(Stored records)
--- START ---

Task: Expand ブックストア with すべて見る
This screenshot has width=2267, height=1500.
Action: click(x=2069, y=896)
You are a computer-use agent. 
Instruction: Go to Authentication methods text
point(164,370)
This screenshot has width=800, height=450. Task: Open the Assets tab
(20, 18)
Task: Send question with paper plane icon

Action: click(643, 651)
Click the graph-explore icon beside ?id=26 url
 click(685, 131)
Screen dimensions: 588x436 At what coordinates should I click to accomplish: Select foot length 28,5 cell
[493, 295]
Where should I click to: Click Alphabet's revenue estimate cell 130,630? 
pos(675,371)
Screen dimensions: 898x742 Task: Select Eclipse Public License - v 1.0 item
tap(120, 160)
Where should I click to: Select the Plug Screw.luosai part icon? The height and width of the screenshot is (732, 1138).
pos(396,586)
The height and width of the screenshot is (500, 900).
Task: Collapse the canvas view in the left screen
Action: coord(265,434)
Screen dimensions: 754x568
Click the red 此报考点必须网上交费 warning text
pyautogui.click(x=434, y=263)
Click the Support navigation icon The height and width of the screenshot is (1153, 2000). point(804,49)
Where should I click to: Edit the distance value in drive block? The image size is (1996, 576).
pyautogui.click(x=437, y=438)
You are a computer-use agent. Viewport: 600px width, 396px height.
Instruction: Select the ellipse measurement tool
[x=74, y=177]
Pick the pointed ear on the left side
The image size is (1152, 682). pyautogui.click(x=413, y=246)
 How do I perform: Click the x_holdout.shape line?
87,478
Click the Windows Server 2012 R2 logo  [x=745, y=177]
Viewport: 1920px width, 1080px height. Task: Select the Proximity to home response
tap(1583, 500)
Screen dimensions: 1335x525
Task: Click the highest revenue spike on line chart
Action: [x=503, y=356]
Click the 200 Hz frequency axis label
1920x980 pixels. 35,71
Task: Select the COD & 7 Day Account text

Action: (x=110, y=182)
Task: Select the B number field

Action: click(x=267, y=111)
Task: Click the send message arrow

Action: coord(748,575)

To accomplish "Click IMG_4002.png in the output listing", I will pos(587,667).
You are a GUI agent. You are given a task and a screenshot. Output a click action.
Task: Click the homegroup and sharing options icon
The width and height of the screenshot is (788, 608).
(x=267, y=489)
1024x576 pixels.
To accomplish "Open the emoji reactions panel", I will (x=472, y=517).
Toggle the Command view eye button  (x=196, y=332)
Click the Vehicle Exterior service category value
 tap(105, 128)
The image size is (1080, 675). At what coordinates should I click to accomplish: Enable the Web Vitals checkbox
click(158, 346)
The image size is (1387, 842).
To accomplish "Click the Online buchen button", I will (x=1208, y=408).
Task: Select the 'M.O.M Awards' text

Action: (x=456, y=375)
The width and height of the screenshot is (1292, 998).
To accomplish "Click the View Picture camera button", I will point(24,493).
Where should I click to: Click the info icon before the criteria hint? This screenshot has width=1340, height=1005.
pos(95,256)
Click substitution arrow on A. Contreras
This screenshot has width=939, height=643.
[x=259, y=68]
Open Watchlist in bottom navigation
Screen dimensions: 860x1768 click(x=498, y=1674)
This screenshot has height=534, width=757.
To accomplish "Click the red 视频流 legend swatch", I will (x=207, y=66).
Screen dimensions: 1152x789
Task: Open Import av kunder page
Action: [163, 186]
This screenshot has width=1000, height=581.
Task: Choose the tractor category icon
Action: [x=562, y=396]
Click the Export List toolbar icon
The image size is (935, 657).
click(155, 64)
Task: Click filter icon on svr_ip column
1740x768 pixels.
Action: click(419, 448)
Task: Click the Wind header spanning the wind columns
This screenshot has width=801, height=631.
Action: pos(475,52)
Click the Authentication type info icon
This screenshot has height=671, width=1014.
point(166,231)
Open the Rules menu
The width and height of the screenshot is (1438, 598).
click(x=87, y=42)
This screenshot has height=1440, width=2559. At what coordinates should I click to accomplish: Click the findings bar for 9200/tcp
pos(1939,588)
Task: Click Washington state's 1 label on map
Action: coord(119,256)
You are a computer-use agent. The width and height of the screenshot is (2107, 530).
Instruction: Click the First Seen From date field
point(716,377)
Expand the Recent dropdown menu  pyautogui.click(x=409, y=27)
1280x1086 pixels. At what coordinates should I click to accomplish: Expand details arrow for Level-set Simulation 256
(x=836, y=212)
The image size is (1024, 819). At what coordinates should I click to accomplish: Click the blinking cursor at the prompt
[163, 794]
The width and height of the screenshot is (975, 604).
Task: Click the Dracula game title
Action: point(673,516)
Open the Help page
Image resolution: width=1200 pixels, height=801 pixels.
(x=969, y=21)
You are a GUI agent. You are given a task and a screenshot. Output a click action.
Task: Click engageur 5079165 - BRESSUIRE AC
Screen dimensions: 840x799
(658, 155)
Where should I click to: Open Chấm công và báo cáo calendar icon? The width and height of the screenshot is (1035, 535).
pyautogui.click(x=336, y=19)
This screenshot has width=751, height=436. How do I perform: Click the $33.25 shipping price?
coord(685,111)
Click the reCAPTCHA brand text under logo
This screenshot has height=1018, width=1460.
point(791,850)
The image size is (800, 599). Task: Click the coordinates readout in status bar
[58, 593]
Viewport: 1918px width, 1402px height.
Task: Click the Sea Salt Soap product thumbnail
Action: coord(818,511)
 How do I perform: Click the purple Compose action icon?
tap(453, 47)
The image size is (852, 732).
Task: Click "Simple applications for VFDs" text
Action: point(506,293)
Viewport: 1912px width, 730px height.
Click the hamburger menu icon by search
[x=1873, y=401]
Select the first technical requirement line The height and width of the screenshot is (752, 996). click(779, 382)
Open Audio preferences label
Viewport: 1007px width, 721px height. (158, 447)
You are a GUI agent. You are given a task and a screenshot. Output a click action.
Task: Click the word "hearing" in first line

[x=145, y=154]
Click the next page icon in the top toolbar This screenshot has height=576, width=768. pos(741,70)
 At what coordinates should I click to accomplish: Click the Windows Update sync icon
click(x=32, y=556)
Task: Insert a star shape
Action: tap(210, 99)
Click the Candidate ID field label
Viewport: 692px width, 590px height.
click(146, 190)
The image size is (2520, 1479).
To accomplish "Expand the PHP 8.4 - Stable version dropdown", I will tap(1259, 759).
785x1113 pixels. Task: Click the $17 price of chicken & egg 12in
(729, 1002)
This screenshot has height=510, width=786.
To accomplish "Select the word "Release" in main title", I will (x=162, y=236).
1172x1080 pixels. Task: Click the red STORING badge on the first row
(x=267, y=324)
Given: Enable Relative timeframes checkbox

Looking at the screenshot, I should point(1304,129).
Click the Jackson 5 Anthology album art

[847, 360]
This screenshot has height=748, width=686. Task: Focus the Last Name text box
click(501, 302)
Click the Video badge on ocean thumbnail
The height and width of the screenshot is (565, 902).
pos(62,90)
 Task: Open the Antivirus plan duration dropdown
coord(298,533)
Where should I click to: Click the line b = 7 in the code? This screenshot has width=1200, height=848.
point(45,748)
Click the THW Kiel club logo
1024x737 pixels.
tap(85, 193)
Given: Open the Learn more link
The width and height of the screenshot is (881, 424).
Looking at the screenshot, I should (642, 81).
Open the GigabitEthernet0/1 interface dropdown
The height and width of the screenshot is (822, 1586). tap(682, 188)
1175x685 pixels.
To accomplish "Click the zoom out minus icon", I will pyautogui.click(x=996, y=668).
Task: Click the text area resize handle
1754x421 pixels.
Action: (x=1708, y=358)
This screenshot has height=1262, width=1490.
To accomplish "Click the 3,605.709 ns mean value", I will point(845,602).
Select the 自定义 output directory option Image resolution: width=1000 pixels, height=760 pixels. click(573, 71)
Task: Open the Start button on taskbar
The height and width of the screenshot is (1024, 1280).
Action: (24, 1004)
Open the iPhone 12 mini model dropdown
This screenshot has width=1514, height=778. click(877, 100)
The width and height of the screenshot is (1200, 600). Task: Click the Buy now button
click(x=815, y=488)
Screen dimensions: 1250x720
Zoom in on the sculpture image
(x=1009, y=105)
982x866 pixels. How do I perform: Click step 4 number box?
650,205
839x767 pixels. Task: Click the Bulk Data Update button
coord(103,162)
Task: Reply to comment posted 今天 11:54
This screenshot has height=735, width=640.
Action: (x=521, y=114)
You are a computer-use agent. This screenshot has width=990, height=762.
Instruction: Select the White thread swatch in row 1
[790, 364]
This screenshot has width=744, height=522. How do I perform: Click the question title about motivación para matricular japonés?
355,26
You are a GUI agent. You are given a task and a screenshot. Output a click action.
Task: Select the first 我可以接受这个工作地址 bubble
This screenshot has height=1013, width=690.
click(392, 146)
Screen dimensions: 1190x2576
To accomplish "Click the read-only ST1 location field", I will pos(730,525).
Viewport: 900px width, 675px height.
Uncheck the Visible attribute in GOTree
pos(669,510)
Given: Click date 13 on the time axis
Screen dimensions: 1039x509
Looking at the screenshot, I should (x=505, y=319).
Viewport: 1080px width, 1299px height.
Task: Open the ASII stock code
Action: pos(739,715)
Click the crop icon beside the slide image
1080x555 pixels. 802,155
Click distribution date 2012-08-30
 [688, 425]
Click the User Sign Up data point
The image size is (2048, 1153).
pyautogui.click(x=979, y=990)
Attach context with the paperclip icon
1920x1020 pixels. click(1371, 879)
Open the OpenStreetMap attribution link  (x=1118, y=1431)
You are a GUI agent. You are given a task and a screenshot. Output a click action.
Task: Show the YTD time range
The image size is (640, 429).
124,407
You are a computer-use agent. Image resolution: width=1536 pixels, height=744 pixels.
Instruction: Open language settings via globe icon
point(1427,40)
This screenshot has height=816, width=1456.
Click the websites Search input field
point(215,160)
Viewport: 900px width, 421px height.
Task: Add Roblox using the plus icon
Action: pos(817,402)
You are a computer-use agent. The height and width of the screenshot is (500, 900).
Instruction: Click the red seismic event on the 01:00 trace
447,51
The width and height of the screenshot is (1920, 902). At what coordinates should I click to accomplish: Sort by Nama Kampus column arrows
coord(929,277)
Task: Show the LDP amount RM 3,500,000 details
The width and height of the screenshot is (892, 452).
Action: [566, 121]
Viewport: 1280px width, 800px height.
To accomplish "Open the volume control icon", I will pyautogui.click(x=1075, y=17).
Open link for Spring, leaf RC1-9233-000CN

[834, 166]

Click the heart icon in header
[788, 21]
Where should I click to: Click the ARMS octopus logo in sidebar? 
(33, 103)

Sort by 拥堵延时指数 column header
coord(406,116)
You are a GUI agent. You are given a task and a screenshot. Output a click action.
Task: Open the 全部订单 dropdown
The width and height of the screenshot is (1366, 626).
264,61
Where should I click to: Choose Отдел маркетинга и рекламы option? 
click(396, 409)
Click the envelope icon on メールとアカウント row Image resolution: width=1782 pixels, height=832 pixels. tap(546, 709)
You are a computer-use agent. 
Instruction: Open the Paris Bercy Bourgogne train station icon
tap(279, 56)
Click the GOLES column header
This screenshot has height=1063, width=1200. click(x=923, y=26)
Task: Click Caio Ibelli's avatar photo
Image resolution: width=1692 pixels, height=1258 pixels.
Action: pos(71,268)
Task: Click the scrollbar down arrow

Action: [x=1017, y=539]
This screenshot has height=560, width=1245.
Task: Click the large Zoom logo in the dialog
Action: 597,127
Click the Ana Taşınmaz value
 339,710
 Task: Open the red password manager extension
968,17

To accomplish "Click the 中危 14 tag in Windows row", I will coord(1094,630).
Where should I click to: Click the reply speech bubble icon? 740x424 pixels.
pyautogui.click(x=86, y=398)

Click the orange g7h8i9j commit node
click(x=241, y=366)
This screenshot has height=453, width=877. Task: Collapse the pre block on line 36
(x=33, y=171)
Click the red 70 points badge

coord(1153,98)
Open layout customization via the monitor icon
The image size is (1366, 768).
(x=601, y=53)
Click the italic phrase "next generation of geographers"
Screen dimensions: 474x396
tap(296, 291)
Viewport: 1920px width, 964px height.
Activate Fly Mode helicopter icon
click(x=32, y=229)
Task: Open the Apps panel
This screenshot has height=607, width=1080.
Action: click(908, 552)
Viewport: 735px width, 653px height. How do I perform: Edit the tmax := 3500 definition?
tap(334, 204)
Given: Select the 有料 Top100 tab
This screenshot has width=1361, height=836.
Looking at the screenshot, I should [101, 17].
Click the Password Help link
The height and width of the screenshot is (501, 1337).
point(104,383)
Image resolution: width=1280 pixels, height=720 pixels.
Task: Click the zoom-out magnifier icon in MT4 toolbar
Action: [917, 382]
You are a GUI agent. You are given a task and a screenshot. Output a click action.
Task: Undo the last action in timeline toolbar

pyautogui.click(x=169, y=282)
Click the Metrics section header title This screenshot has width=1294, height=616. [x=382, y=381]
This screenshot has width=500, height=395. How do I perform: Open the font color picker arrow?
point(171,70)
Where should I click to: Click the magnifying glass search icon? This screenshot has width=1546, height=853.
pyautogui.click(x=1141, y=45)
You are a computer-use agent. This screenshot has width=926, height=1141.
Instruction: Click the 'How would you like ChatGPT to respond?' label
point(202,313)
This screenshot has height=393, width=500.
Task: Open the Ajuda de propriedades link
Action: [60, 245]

--- END ---

- **Task objective**
Beginning at the first line of the data above, retype each line until you reach the line containing "1024x576 pixels.", and include that one too. Add nothing else.

- **Response**
Task: Expand ブックストア with すべて見る
This screenshot has width=2267, height=1500.
Action: click(x=2069, y=896)
You are a computer-use agent. 
Instruction: Go to Authentication methods text
point(164,370)
This screenshot has width=800, height=450. Task: Open the Assets tab
(20, 18)
Task: Send question with paper plane icon

Action: click(643, 651)
Click the graph-explore icon beside ?id=26 url
 click(685, 131)
Screen dimensions: 588x436 At what coordinates should I click to accomplish: Select foot length 28,5 cell
[493, 295]
Where should I click to: Click Alphabet's revenue estimate cell 130,630? 
pos(675,371)
Screen dimensions: 898x742 Task: Select Eclipse Public License - v 1.0 item
tap(120, 160)
Where should I click to: Select the Plug Screw.luosai part icon? The height and width of the screenshot is (732, 1138).
pos(396,586)
The height and width of the screenshot is (500, 900).
Task: Collapse the canvas view in the left screen
Action: coord(265,434)
Screen dimensions: 754x568
Click the red 此报考点必须网上交费 warning text
pyautogui.click(x=434, y=263)
Click the Support navigation icon The height and width of the screenshot is (1153, 2000). point(804,49)
Where should I click to: Edit the distance value in drive block? The image size is (1996, 576).
pyautogui.click(x=437, y=438)
You are a computer-use agent. Viewport: 600px width, 396px height.
Instruction: Select the ellipse measurement tool
[x=74, y=177]
Pick the pointed ear on the left side
The image size is (1152, 682). pyautogui.click(x=413, y=246)
 How do I perform: Click the x_holdout.shape line?
87,478
Click the Windows Server 2012 R2 logo  [x=745, y=177]
Viewport: 1920px width, 1080px height. Task: Select the Proximity to home response
tap(1583, 500)
Screen dimensions: 1335x525
Task: Click the highest revenue spike on line chart
Action: [x=503, y=356]
Click the 200 Hz frequency axis label
1920x980 pixels. 35,71
Task: Select the COD & 7 Day Account text

Action: (x=110, y=182)
Task: Select the B number field

Action: click(x=267, y=111)
Task: Click the send message arrow

Action: coord(748,575)

To accomplish "Click IMG_4002.png in the output listing", I will pos(587,667).
You are a GUI agent. You are given a task and a screenshot. Output a click action.
Task: Click the homegroup and sharing options icon
The width and height of the screenshot is (788, 608).
(x=267, y=489)
1024x576 pixels.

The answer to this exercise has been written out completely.